Subsequently, on November 29, 2000, the CA rendered the herein assailed decision affirming the RTC's Order dated December 9, 1996 on the ground that Civil Case No. 92-099 is barred by prior judgment in Civil Case No. 91-340.  The CA ruled that the rights alleged to have been violated and the claim for damages were spawned by the same act of the alleged illegal destruction of structures in the leased premises; that in both cases, petitioner asserted a right to the possession of the controversial lot by reason of a new lease contract from another person claiming ownership thereof; that except for petitioner's lame excuse that the extent of damage at the time the first case was filed could not be determined as yet, it had not advanced any reason why it did not claim damages in Civil Case No. 91-340; that petitioner's  failure to include a claim for damages in Civil Case No. 91-340 and the subsequent filing of Civil Case No. 92-099 with a claim for damages, constituted a splitting of a single cause of action prohibited under Section 4, Rule 2 of the Rules of Court; and that petitioner had also violated the rule against forum-shopping.

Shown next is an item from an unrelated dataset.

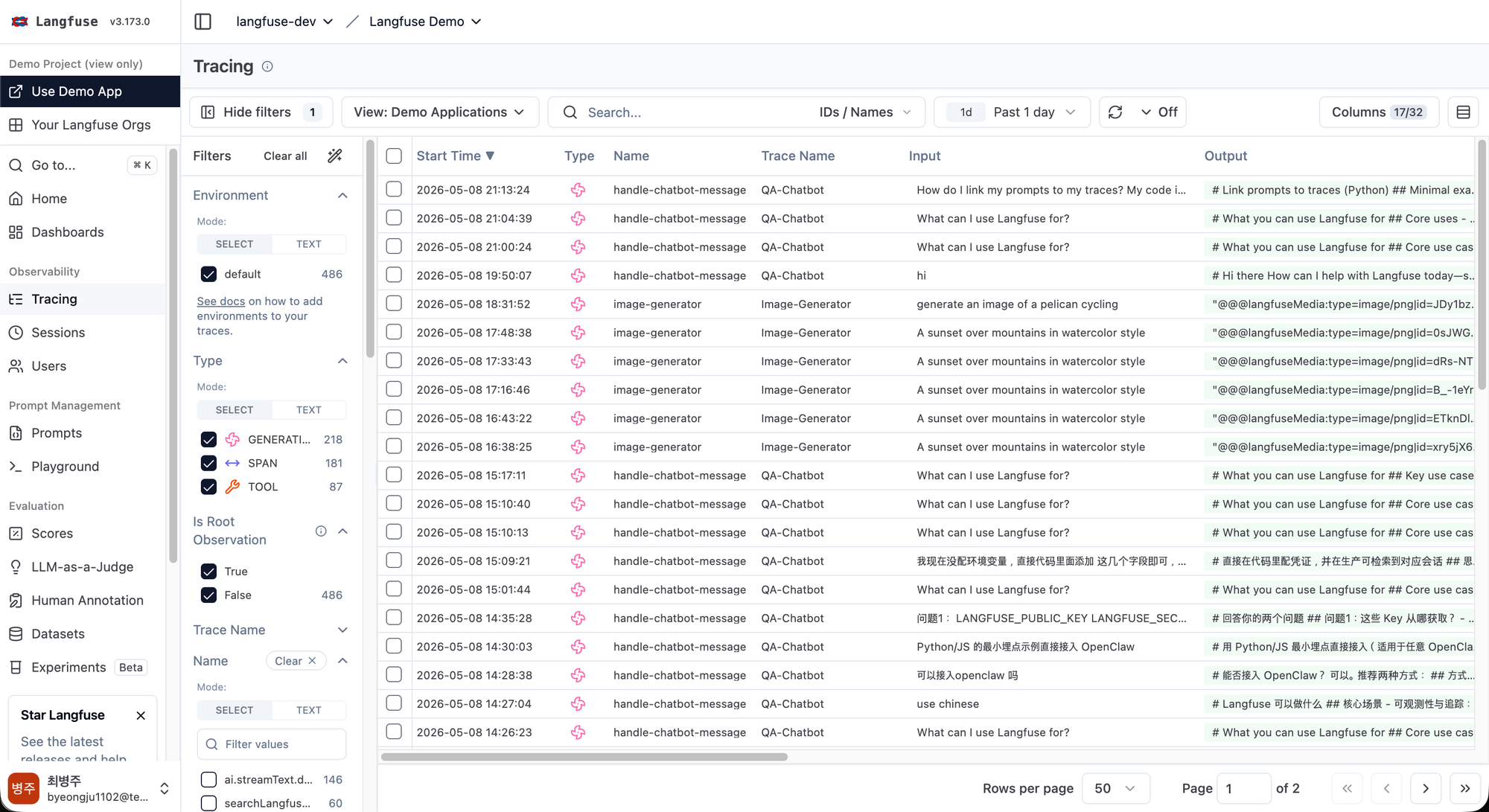
Task: Click the horizontal table scrollbar
Action: tap(584, 756)
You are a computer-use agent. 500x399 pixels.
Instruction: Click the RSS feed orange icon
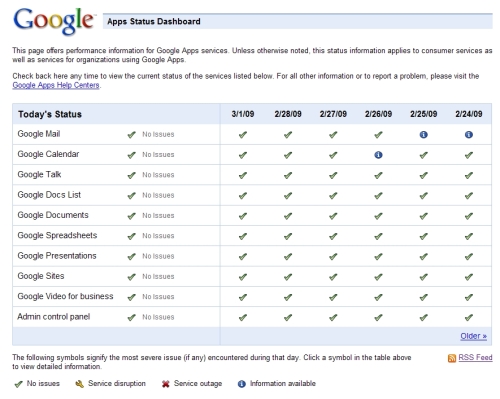click(452, 358)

The CA found that while Civil Case No. 91-340 was for injunction, the prayer for preliminary injunction therein was a preservative remedy for the protection of some substantive right or interest and was but an adjunct to the main suit which was whether or not petitioner was entitled to damages; that the Supreme Court's conclusion in G.R. No. 102269 that no legal right was violated when respondent demolished petitioner's bunkhouse formed the basis for the RTC's decision in Civil Case No. 91-340 denying petitioner's claim for damages and, at the same time, awarding damages in defendant Valentina's favor.

The CA further held that were this appeal be given due course, the same evidence or set of facts which were considered by the RTC in Civil Case No. 91-340 (first case) will also be considered in Civil Case No. 92-099 (second case), thus the causes of action in the subject two cases are the same as to warrant the application of the doctrine of res judicata.

Petitioner filed a motion for reconsideration which was denied in a Resolution dated July 13, 2001.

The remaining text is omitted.